Bailón comenta que de esta manera se separan claramente del término esquimal, que significa «el que come carne cruda». «Llamarles esquimales es casi un insulto, es como compararles con los aborígenes que cruzaban el estrecho de Bering desde Asia hace más de cuatro mil años», comenta el experto.
Mientras lo cuenta, al norte, los bloques de hielo se desplazan en el fiordo. Contrasta con lo que ocurría en los años de juventud de Avannaa, en los que podía salir sin problemas con los trineos de nieve hasta principios de mayo. Sin embargo, hoy duda de que, a finales de marzo, sea posible recorrer todo el fiordo helado y llegar sin peligro de caer al mar hasta el glaciar Knud Rasmussend, ubicado a ochenta kilómetros de allí.
Hace frío pero nada que ver con el gélido invierno —con temperaturas de -50 ºC— que queda atrás.

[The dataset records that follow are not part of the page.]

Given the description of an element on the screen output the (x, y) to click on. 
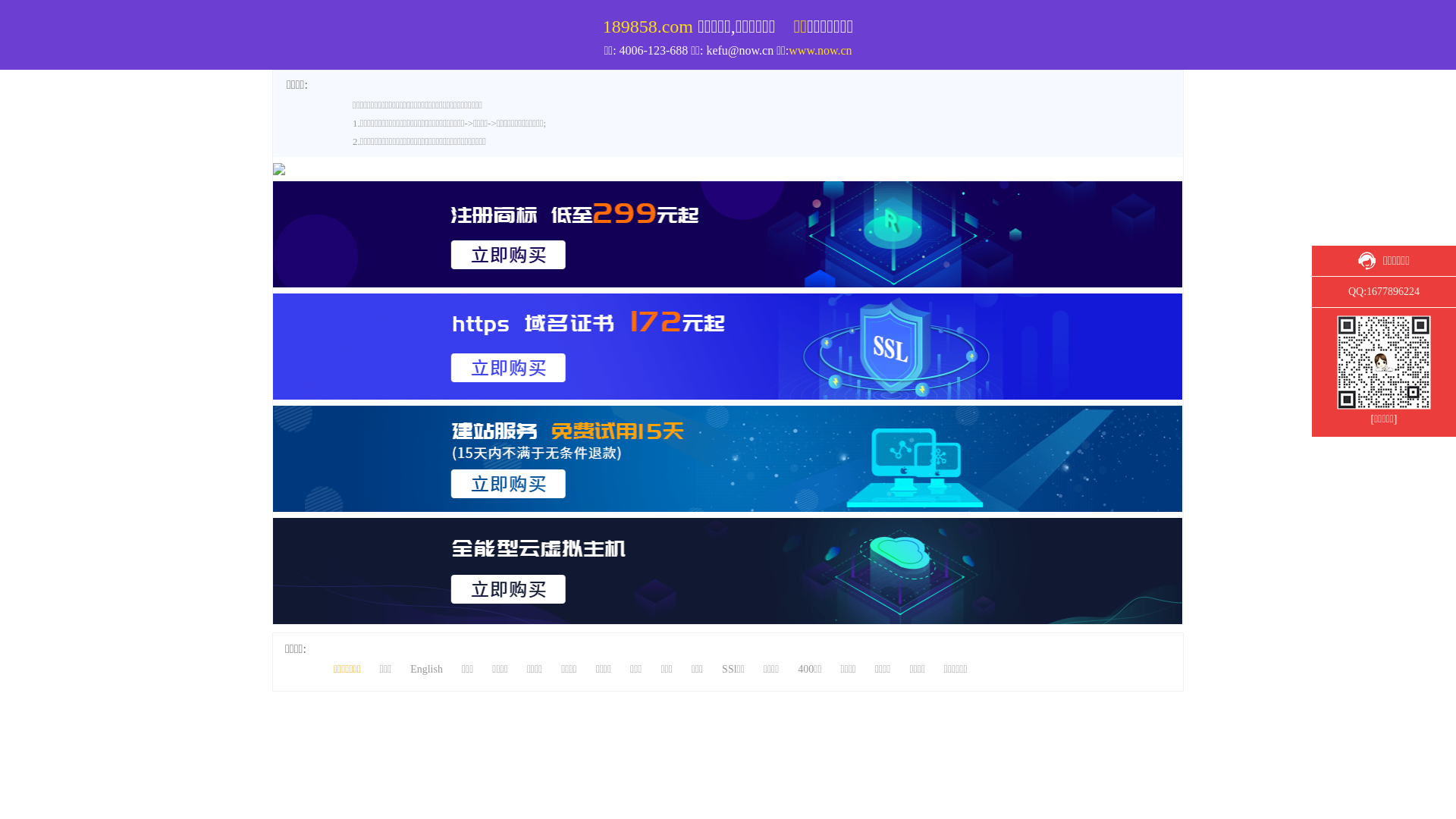
English Element type: text (1323, 6)
English Element type: text (426, 668)
www.now.cn Element type: text (819, 49)
Given the description of an element on the screen output the (x, y) to click on. 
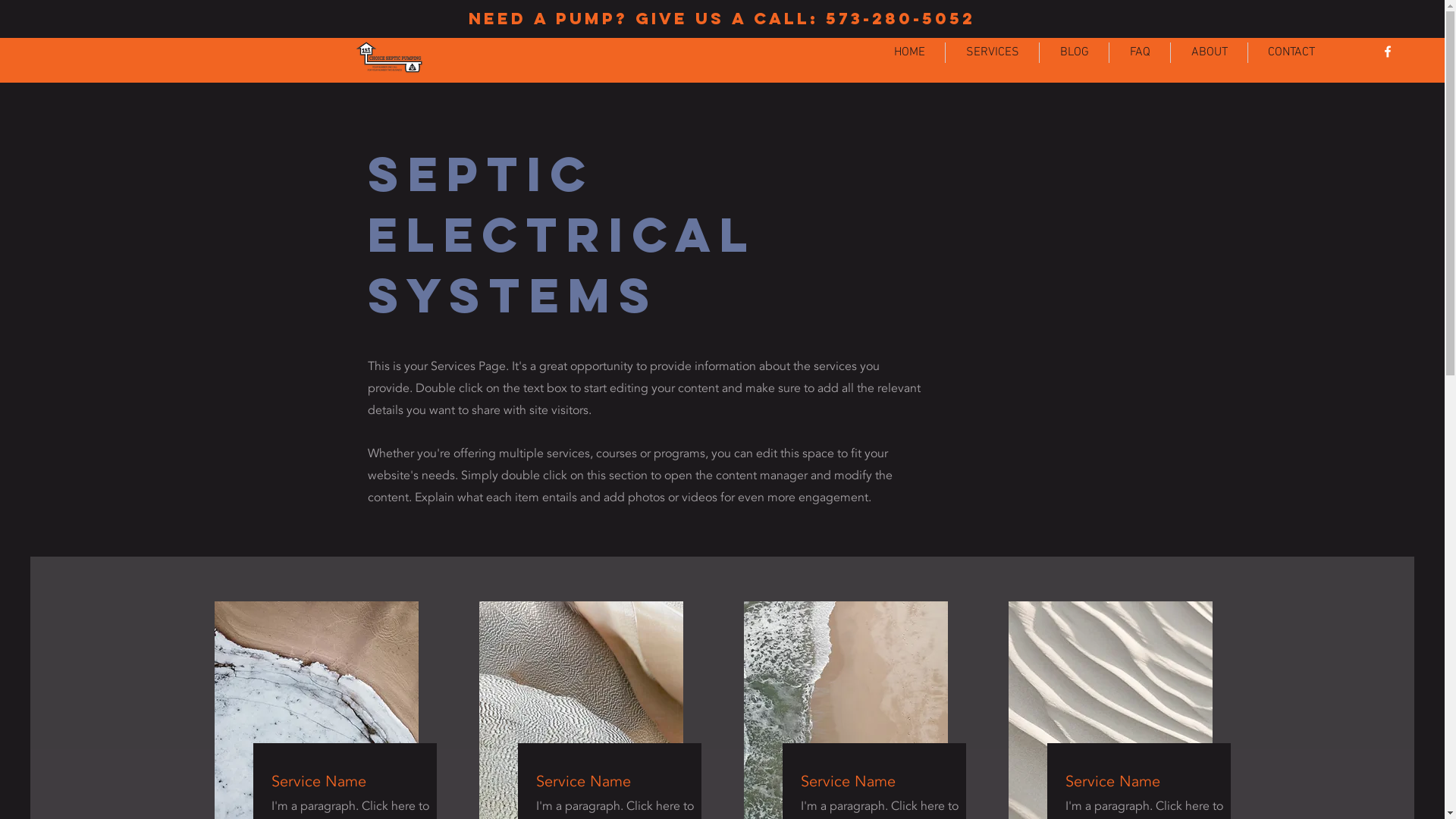
SERVICES Element type: text (991, 52)
BLOG Element type: text (1073, 52)
FAQ Element type: text (1139, 52)
ABOUT Element type: text (1208, 52)
CONTACT Element type: text (1291, 52)
1stChoiceLogo.png Element type: hover (388, 56)
HOME Element type: text (908, 52)
Given the description of an element on the screen output the (x, y) to click on. 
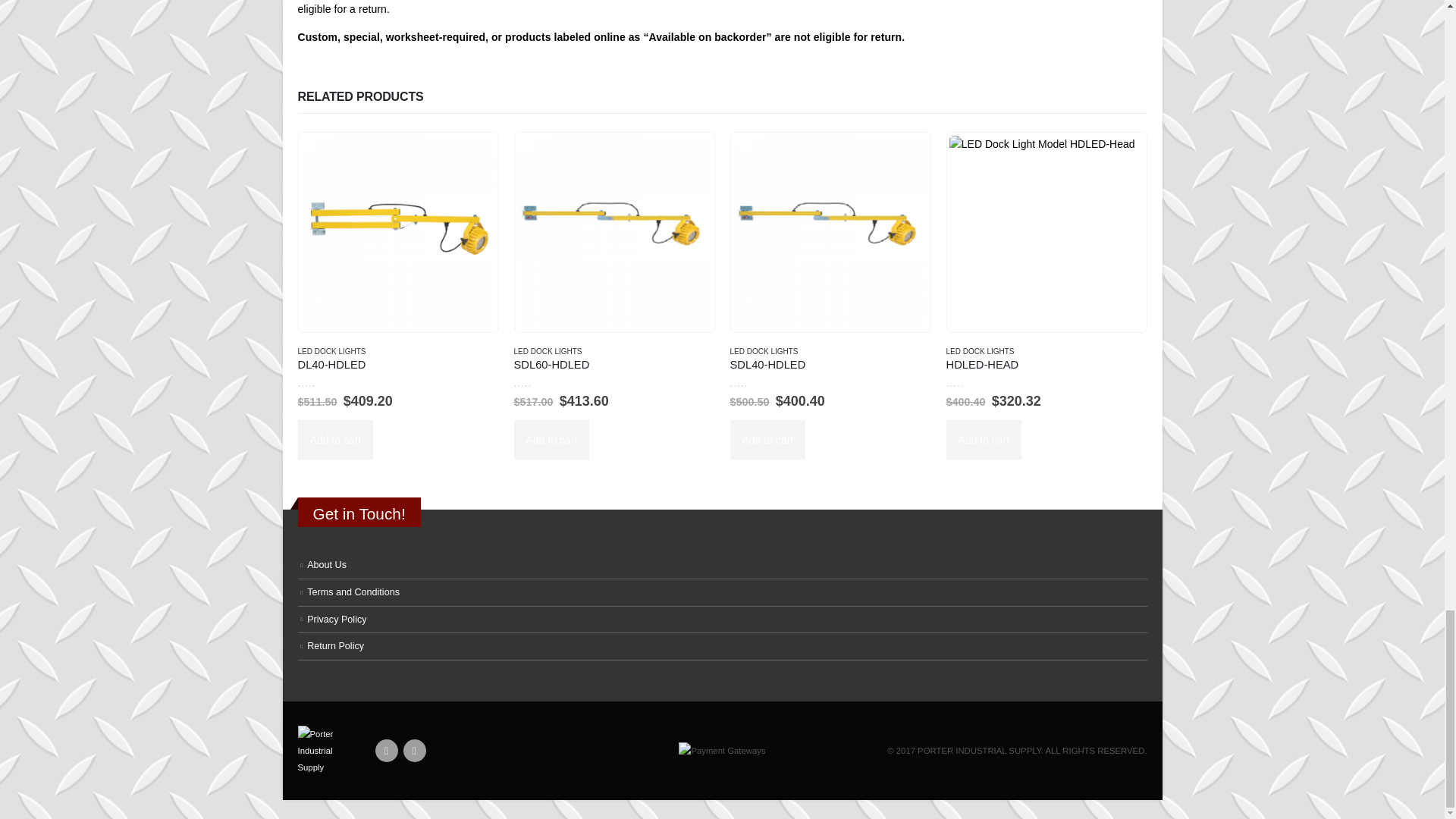
0 (322, 382)
0 (538, 382)
Given the description of an element on the screen output the (x, y) to click on. 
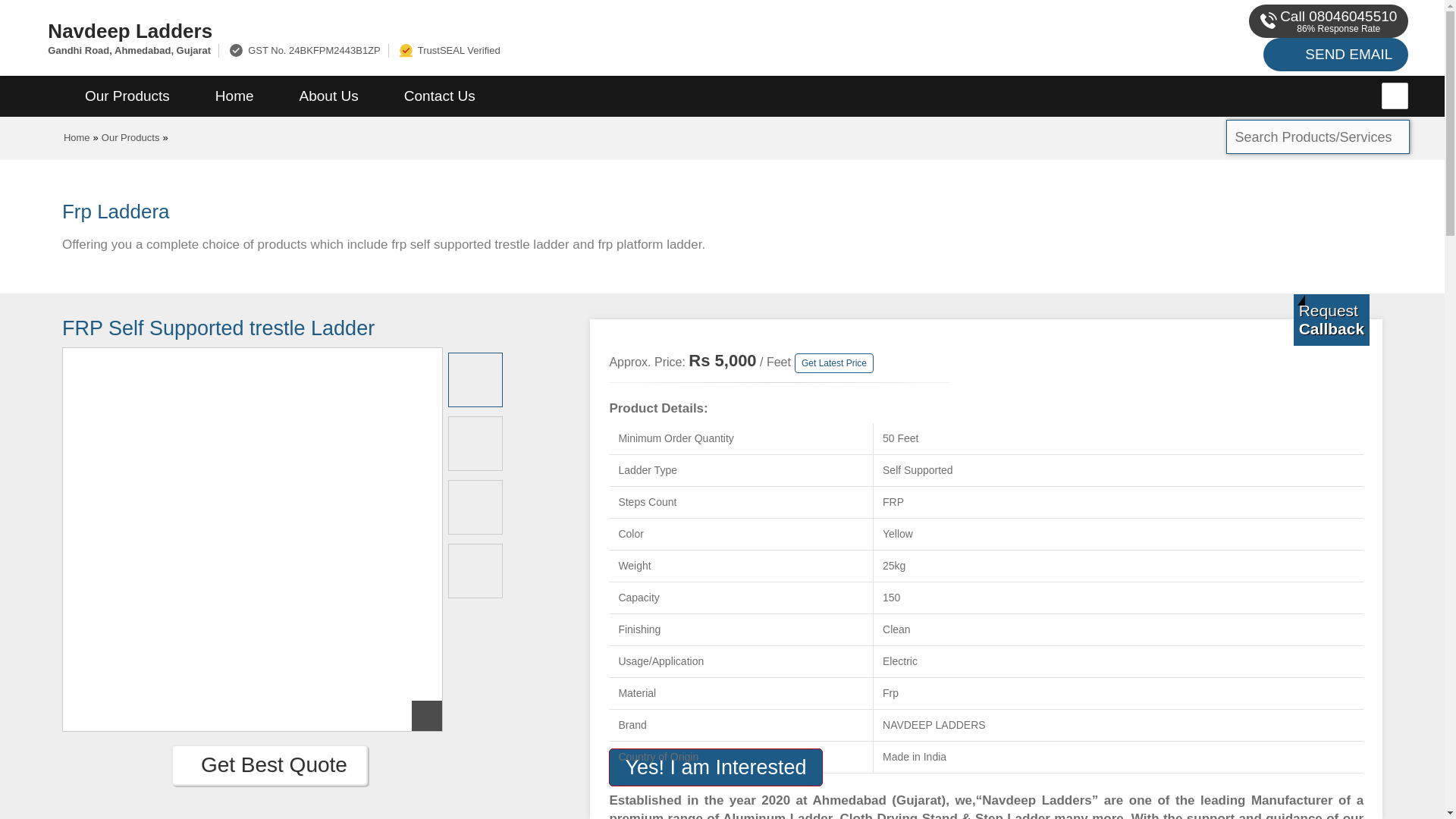
Get a Call from us (1332, 319)
Our Products (127, 96)
Contact Us (439, 96)
Home (234, 96)
Our Products (130, 137)
About Us (328, 96)
Home (77, 137)
Navdeep Ladders (485, 31)
Given the description of an element on the screen output the (x, y) to click on. 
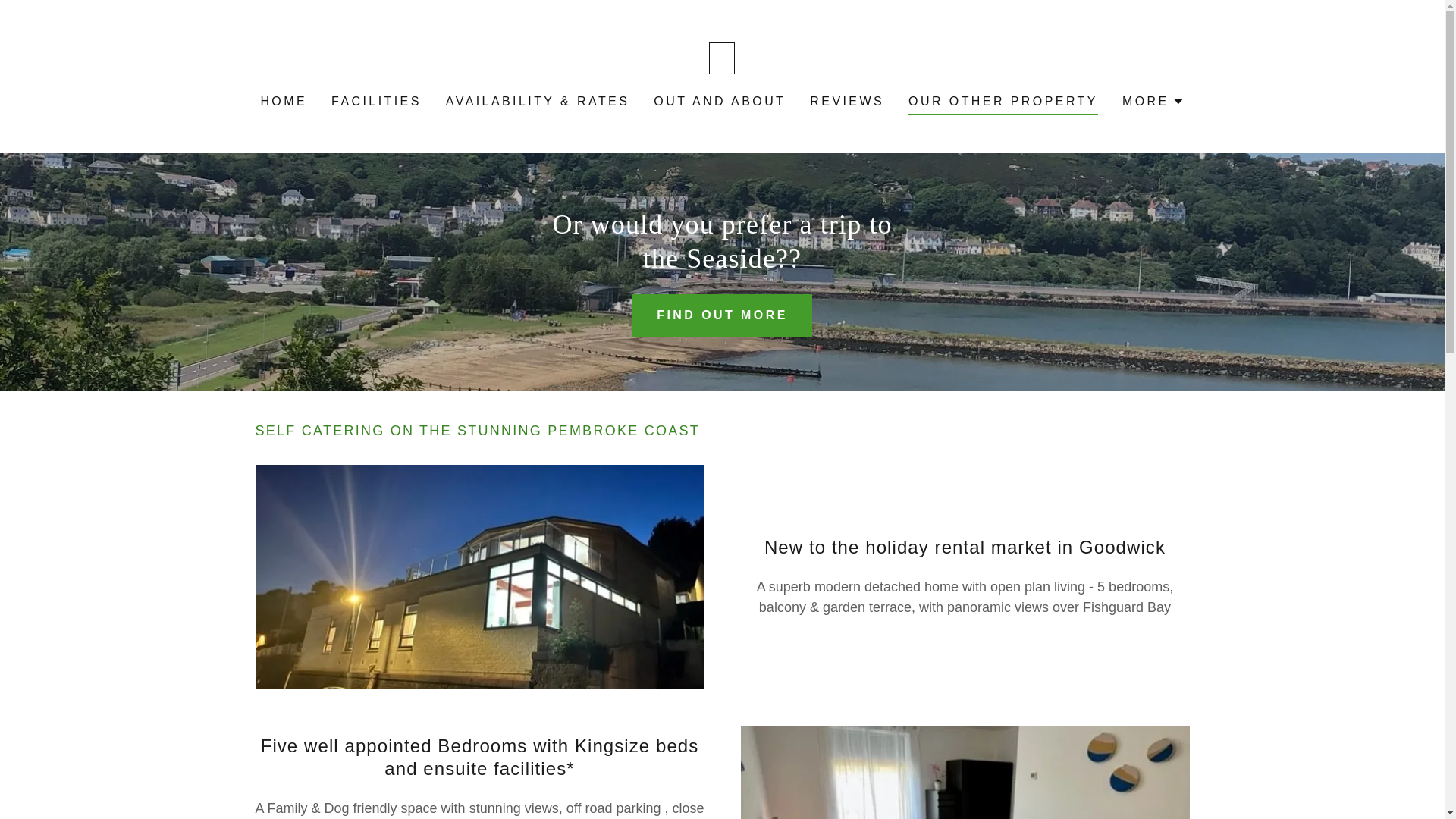
HOME (283, 101)
FACILITIES (376, 101)
OUT AND ABOUT (719, 101)
FIND OUT MORE (721, 315)
REVIEWS (846, 101)
OUR OTHER PROPERTY (1002, 103)
MORE (1153, 101)
Given the description of an element on the screen output the (x, y) to click on. 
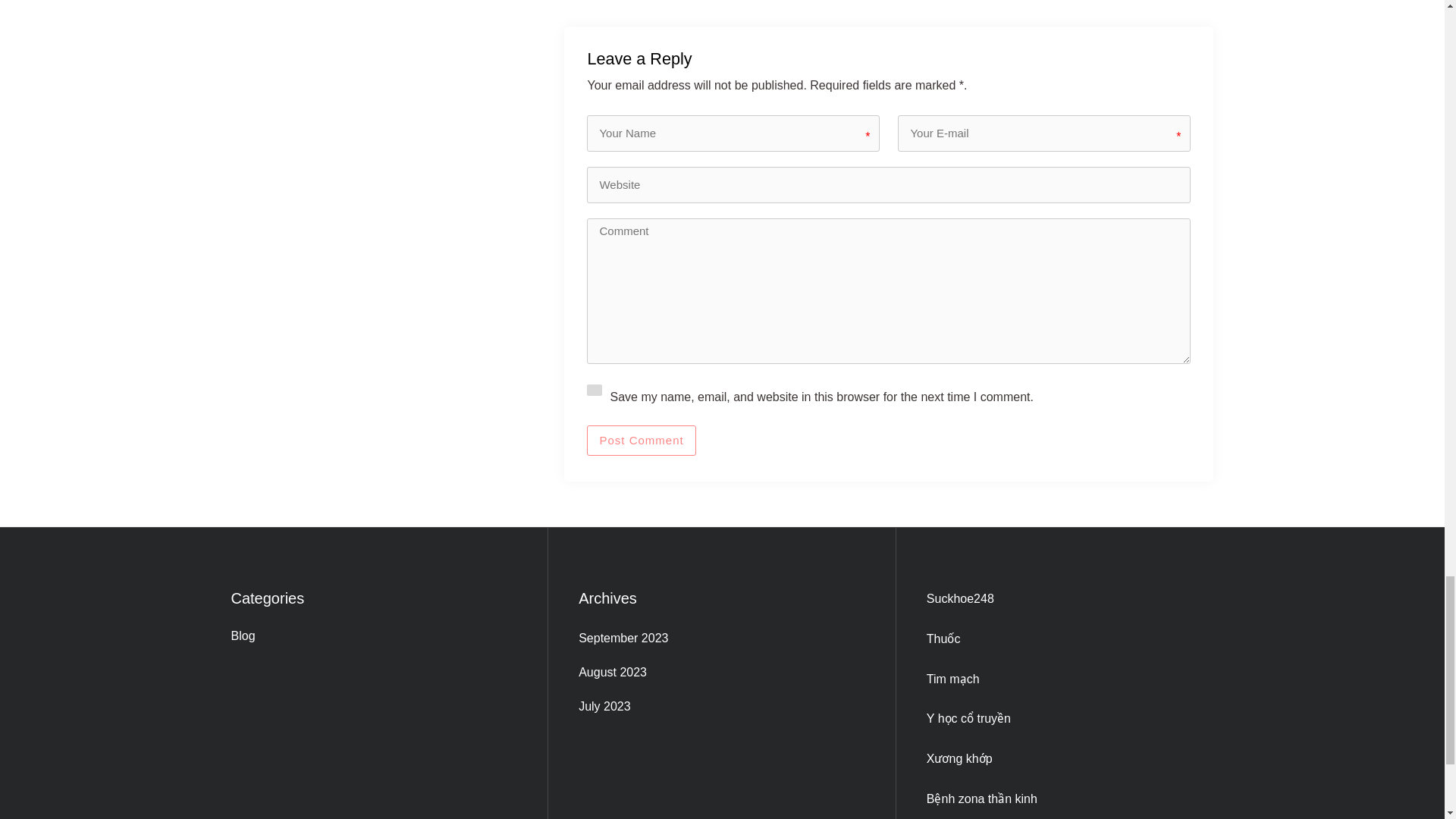
Blog (373, 636)
yes (594, 389)
July 2023 (721, 707)
August 2023 (721, 672)
September 2023 (721, 639)
Post Comment (640, 440)
Suckhoe248 (960, 598)
Given the description of an element on the screen output the (x, y) to click on. 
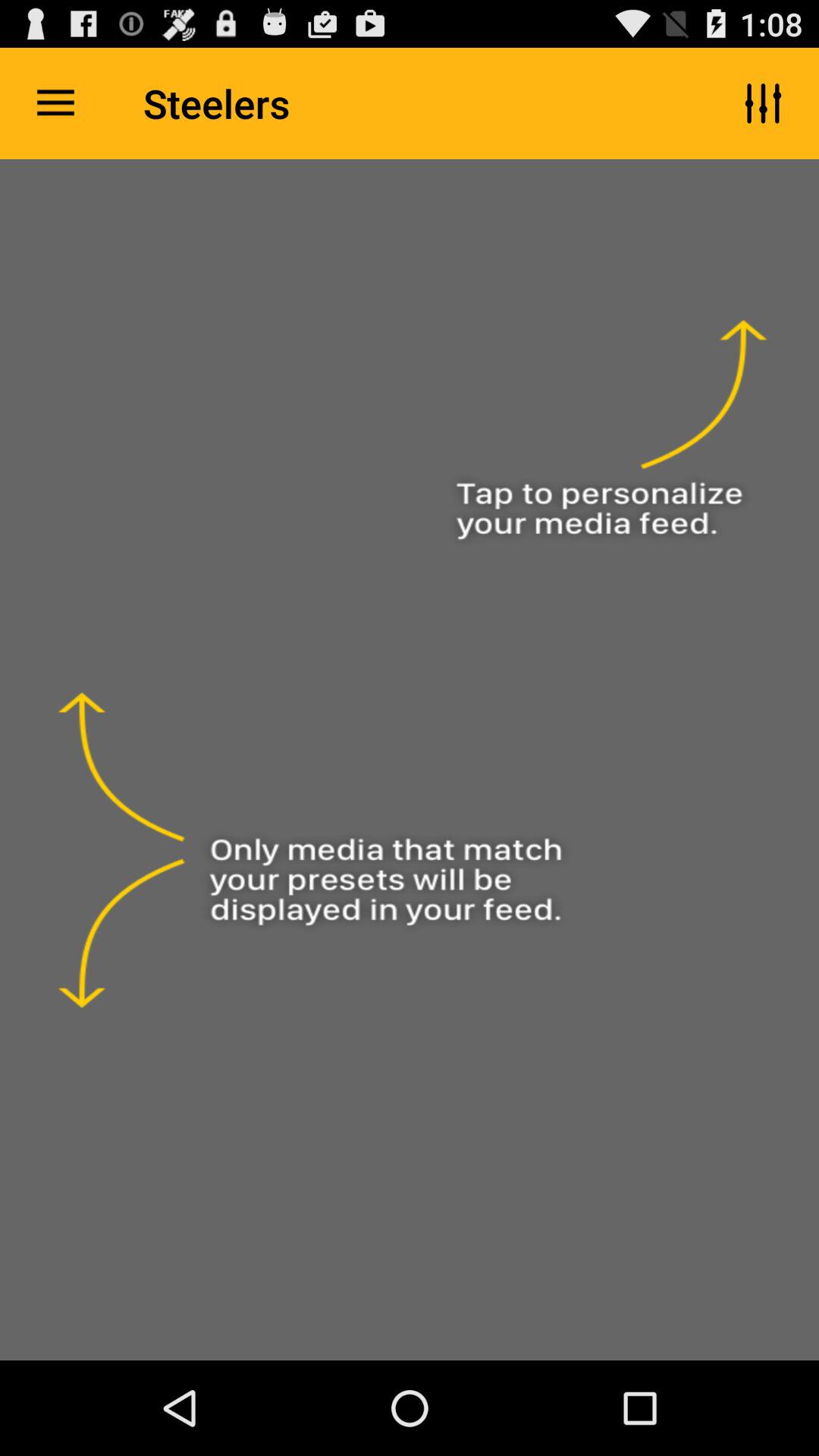
result screen (409, 759)
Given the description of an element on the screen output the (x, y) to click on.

Ahora, la primavera brinda la posibilidad de coger los trineos de perros para cazar y pescar (parte de la comida es para los perros porque son los que les ayudan en sus tareas). Avanna lleva haciéndolo medio siglo y explica alegremente que «la primavera es un periodo fundamental porque, por fin, se puede salir con los trineos de perros esquivando las tormentas».
Un tiempo próspero que los inuit deben aprovechar pues el cambio climático está haciendo que las estaciones intermedias se reduzcan, dejando a penas tiempo para esta actividad. Además, casi no reciben ayuda del exterior por lo que su supervivencia depende de ellos mismos; al igual que lo han hecho toda su vida.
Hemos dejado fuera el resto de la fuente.